Dejo entonces estas palabras a consideración de quienes las lean y los invito a que enriquezcan este texto con comentarios para que abramos una discusión que nos nutra a todos y nos permita tener más elementos para hacerle frente a esta triste realidad. 



1 comentario:

  1. Hola Juan,
    Después de unos meses intensos de estudio por fin puedo responder a tu blog. Estos son mis comentarios:

    Es claro que el rechazo social duele, sobre todo en esa época juvenil donde el ser humano es tan vulnerable emocionalmente. Sin lugar a dudas no es una época fácil pero tampoco la más difícil que debemos afrontar.
    Ahora, este fenómeno del matoneo no es absurdo. Parece ridículo ante los ojos de quienes lo han superado. Pero similar a un examen de matemáticas básicas, quien ha visto la solución le ha de parecer absurdo, pero quien aún no lo enfrenta no es tan fácil, ¿verdad? Es cuestión de avanzar un poco y aprender.

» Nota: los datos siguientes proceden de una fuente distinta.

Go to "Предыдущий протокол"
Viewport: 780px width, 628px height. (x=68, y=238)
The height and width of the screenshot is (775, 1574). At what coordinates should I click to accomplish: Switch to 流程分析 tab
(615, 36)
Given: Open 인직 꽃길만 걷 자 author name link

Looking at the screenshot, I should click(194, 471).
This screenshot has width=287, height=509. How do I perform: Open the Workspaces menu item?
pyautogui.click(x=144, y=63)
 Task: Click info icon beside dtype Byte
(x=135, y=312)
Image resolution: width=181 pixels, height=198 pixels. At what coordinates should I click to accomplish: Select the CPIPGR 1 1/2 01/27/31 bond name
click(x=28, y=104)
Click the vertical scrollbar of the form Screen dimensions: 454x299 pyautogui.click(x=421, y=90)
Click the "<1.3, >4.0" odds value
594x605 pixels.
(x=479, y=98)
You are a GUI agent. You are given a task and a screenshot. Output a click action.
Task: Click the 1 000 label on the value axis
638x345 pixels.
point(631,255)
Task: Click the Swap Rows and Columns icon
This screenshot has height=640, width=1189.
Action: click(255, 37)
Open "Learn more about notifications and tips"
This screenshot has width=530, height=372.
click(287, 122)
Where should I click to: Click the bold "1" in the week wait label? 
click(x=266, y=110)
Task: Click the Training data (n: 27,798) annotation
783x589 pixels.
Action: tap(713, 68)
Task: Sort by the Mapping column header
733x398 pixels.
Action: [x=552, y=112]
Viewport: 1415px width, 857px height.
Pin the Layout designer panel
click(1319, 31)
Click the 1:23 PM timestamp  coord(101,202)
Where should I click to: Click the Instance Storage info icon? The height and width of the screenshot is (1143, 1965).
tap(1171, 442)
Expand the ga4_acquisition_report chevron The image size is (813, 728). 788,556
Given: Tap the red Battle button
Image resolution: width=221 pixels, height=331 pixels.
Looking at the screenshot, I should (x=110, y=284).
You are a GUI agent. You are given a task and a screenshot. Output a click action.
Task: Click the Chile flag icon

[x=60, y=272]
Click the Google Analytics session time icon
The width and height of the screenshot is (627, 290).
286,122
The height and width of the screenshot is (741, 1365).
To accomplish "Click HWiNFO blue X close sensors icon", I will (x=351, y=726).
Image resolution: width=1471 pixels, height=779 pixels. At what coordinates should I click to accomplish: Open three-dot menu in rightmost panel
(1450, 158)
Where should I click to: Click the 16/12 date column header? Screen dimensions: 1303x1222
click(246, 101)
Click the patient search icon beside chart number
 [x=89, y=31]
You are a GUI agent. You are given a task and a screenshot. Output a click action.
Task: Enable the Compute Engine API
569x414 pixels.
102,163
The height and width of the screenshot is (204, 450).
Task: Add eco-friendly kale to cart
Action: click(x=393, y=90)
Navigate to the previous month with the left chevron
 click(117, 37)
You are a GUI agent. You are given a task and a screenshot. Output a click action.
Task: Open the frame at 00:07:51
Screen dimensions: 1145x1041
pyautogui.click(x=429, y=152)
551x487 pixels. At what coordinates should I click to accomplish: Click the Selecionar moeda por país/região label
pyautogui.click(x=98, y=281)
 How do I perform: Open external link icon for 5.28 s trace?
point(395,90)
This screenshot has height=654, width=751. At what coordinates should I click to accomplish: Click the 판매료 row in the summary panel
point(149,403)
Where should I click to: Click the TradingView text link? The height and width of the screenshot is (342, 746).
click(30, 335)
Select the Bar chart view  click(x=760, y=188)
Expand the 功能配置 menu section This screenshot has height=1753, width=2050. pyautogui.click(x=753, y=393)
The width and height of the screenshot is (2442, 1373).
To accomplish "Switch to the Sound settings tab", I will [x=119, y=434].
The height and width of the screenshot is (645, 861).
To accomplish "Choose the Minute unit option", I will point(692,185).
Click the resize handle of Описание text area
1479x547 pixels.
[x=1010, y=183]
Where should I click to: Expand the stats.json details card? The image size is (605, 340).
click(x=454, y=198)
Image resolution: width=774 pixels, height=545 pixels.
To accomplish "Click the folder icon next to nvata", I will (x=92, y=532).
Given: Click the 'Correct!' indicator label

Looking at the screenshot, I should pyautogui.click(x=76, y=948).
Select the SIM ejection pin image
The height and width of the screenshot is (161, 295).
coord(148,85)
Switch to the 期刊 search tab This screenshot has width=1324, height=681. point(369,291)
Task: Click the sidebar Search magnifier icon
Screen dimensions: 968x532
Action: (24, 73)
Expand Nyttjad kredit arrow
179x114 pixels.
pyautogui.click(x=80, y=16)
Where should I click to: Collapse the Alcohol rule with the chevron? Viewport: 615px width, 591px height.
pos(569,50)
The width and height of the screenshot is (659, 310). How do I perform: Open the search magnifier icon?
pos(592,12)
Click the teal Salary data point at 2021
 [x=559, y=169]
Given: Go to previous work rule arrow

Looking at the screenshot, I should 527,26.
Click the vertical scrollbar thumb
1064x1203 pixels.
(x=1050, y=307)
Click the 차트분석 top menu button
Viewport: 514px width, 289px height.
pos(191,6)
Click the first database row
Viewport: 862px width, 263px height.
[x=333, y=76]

    Ahora mis comentarios acerca de los síntomas de la enfermedad que describes.
    Primero que todo, respeto tu postura y sé que no es un tema fácil de discutir. Tampoco soy un experto en el tema pero ya he vivido y crecido lo suficiente para dar mi opinión con algo de objetividad.

    El matoneo hace parte de nuestra sociedad desde sus inicios, esos es casi innegable. Además, puede ser ligado a nuestra propia biología. Pero no ha de ser pasado por alto, ahí radica uno de los grandes problemas de nuestro ser humano. A diferencia de tu criterio, el matoneo no es una enfermedad. Eso es una respuesta de nuestra especie y como tal puede ser modificada. Solo hay que descubrir los pasos adecuados, tarea que no es trivial.

    Además, esa frase de "el más fuerte prevalece" no es un ley! Eso es simplemente una construcción del ser humano y una mal interpretación de nuestro entorno. La biología nos enseña que el prevalece es aquel capaz de trasmitirse de generación en generación. No tiene que ver nada con el más fuerte, es más, el fuerte no necesariamente lograr ser exitoso.
    Siguiente punto. Como sociedad no estamos enfermos. Solo somos la respuesta primitiva de nuestra evolución tanto biológica como social. El matoneo no es más que la respuesta básica de nuestro ser más primitivo ante una cadena de mando. Te invito a seguir el trabajo del profesor Robert Sapolsky.

    Por último, somos una criatura guiada por sensaciones tan simples como la necesidad de agresión o afecto social. Sin embargo, nuestra particularidad como especie, en comparación con otros seres vivos, es la profundidad a al cual llevamos nuestros sentimiento. Un ejemplo, en la naturaleza existen varios casos donde una especie siente compasión por otra totalmente ajena a sí misma. Pero nosotros somos los únicos con la capacidad de sentir algo por expresiones tan distantes y abstractas como una pintura pos-moderna. Quien en el mundo puede sentir la tristeza de tres líneas negras en un lienzo?... pues nosotros!

    Ahora, respecto las herramientas, "debemos crear en ellos una roca firme de autoconfianza y seguridad". Pues, una roca firme con el paso del tiempo se desgasta. Debemos generar seres con una capacidad autónoma de regeneración, formación y adaptación. Debemos generar seres capaces de reproducir sus ideas valiosas! El éxito de una especie radica es su reproducción no en su fortaleza. En el caso de nuestra especie la reproducción critica y cognitiva seria la clave. Ahora, estoy totalmente de acuerdo que uno de los grandes errores, muy visible en la sociedad Colombiana, es el dejar pasar por alto los problemas. Es imperativo asumir un rol activo y “quejarse”, debidamente, hasta que las injusticias y problemas lleguen a una solución.
    Gracias por tus palabras. Continua tu labor como educador y no dejes de enseñarle a las futuras generaciones como se debe pensar de forma crítica. Nadie tiene una respuesta correcta al problema de la humanidad pero tenemos la herramientas para construirla entre todo. Sigamos adelante!

    En conclusión, el matoneo no es una enfermedad. Es un es una respuesta a nuestras limitaciones y por eso es difícil combatirla. Pero debemos superarlo!